Evidence of a company policy requiring employees to inform customers about receiving texts helped a Telephone Consumer Protection Act (TCPA) defendant win a partial summary judgment motion in Texas federal court.
Monica Abboud asserted claims under the TCPA against Texas-based insurance agency Agentra. She claimed the insurer ran afoul of the statute, and the court certified two classes of individuals: one that received one or more text messages from Agentra and a second group of those, who received calls on their cellphones. For her text message claims, Abboud relied on 47 U.S.C. § 227(b)(1)(A), which precludes liability if Agentra can show that she gave prior express consent to receive the texts.
Agentra responded with a motion for summary judgment with several contentions, including that Abboud consented to receive text messages. Agentra explained that its sales agents speak with potential customers on the phone, obtain the customer’s contact information and seek to enroll the customer in one of Agentra’s products or policies.
According to evidence presented by Agentra, it instructs all of its sales agents to inform the consumers that text messages about completing the enrollment process are going to be sent, and as the sales agent is on the phone with the customer and typing their information into the software, a reminder pops up on the agent’s screen reminding him or her to tell the customer that they will receive text messages as part of the enrollment process.
Siding with the insurer, U.S. District Court Judge Brantley Starr granted summary judgment on Abboud’s text message claims. The court stated that “Agentra submitted evidence that the text messages sent to customers like Abboud are sent only after the customer speaks with a sales agent on the phone and exchanges information such as a phone number, payment method and terms for the products that she agrees to purchase,” Judge Starr wrote, “And, because it is undisputed that Abboud received the text messages, Agentra argues that this establishes that Abboud ‘voluntarily provided [her phone number] to the sales agent she spoke with’ and consented to receive the text messages.”
Abboud countered that she did not give her consent to receive the text messages. But she did not submit any evidence to that effect or any evidence that Agentra deviated from its standard consent practice in dealing with her. Moreover, the court did not make any assumptions about Agentra’s standard practice, Judge Starr noted, because Agentra provided evidence of it. Such routine practice evidence can achieve summary judgment when the adverse party fails to rebut it with counterevidence, he added.

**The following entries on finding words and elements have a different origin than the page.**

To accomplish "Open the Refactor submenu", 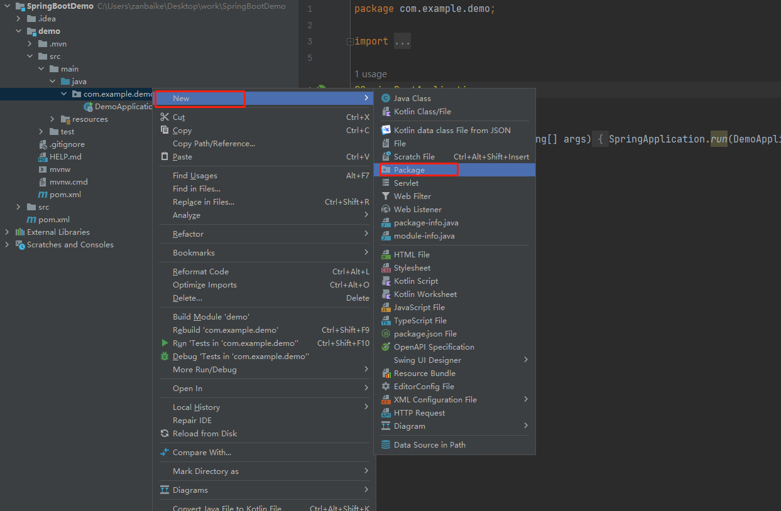I will click(188, 234).
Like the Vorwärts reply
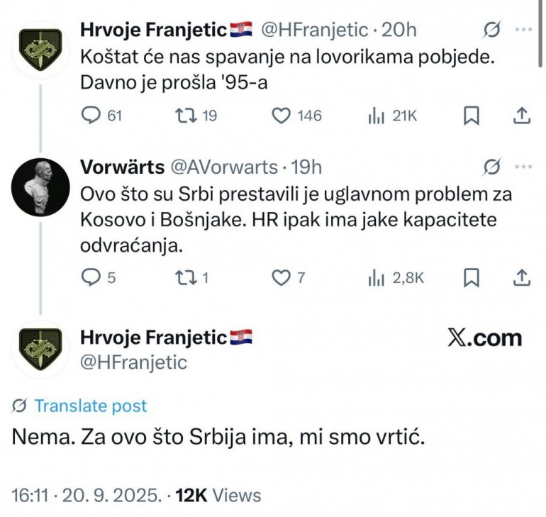 point(282,278)
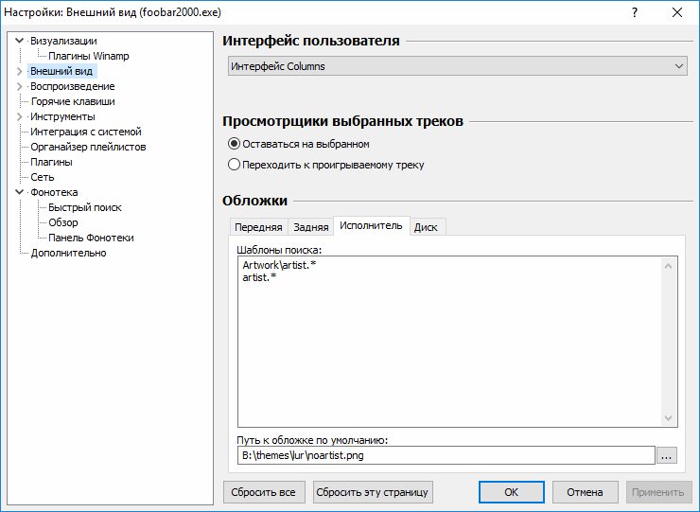Screen dimensions: 700x512
Task: Expand the Инструменты tree node
Action: (19, 116)
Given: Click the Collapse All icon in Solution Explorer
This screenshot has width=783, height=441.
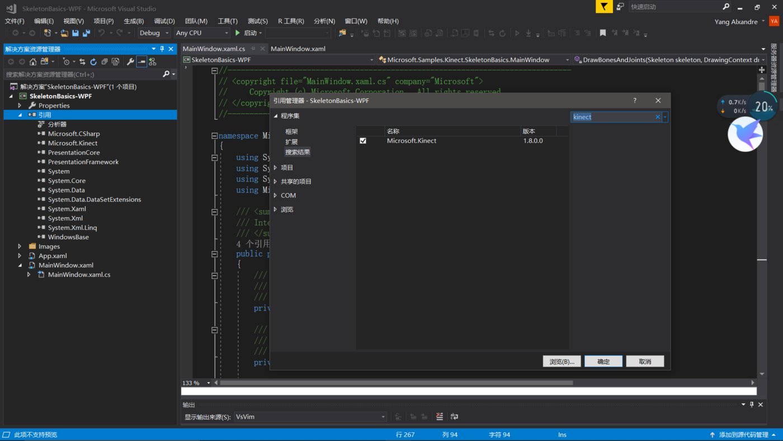Looking at the screenshot, I should (x=105, y=62).
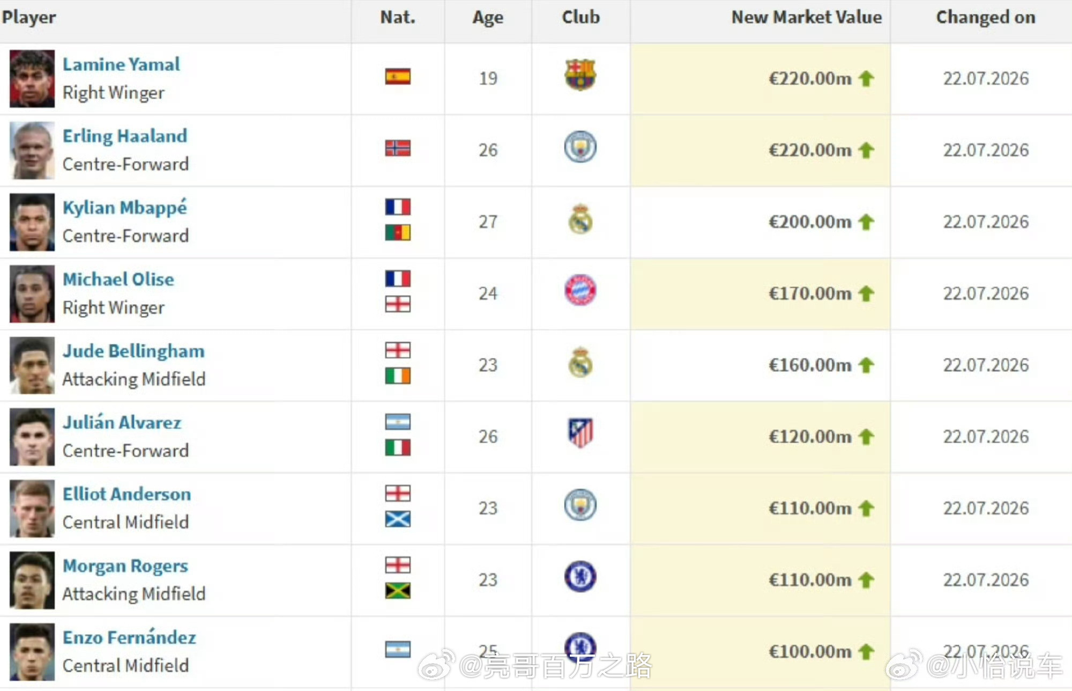The width and height of the screenshot is (1072, 691).
Task: Click the Jamaica flag for Morgan Rogers
Action: [398, 591]
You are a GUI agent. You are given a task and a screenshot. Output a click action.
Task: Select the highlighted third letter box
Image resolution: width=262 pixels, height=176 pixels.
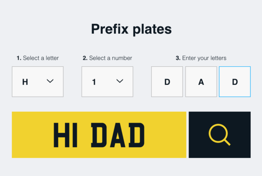(x=235, y=82)
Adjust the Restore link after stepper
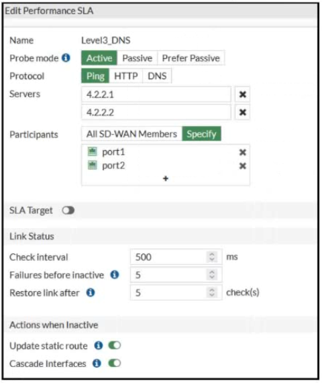Screen dimensions: 322x383 (212, 292)
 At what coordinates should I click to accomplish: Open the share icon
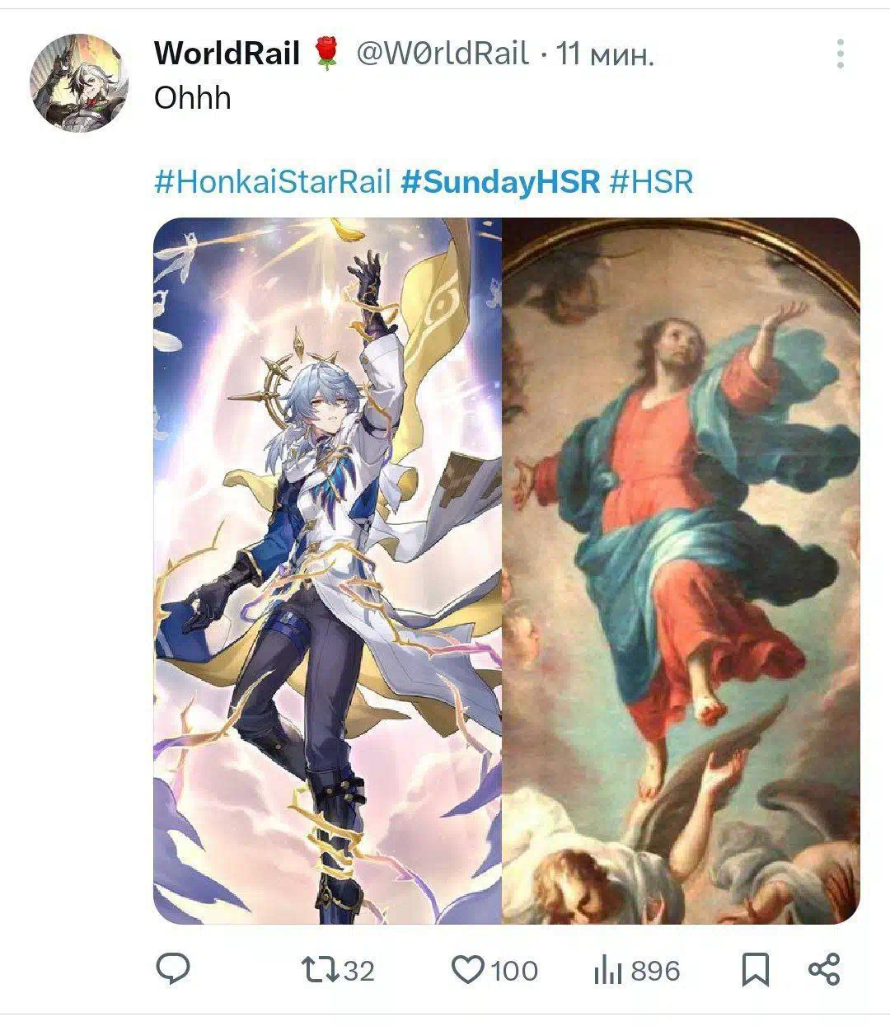click(824, 970)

“Because Agentra provided competent summary judgment evidence showing that it is not liable for the text messages that it sent to Abboud and Abboud did not present contrary evidence, Agentra is entitled to judgment as a matter of law on Abboud’s text message claims,” the court said.
To read the memorandum opinion and order in Abboud v. Agentra, LLC click here.
Why it matters: Abboud serves as an important reminder that the maintenance of TCPA policies can be beneficial in mitigating liability. For instance, in Abboud, documents reminding sales agents to inform call recipients that they will receive a text from the insurer were sufficient to achieve summary judgment on the text message claim.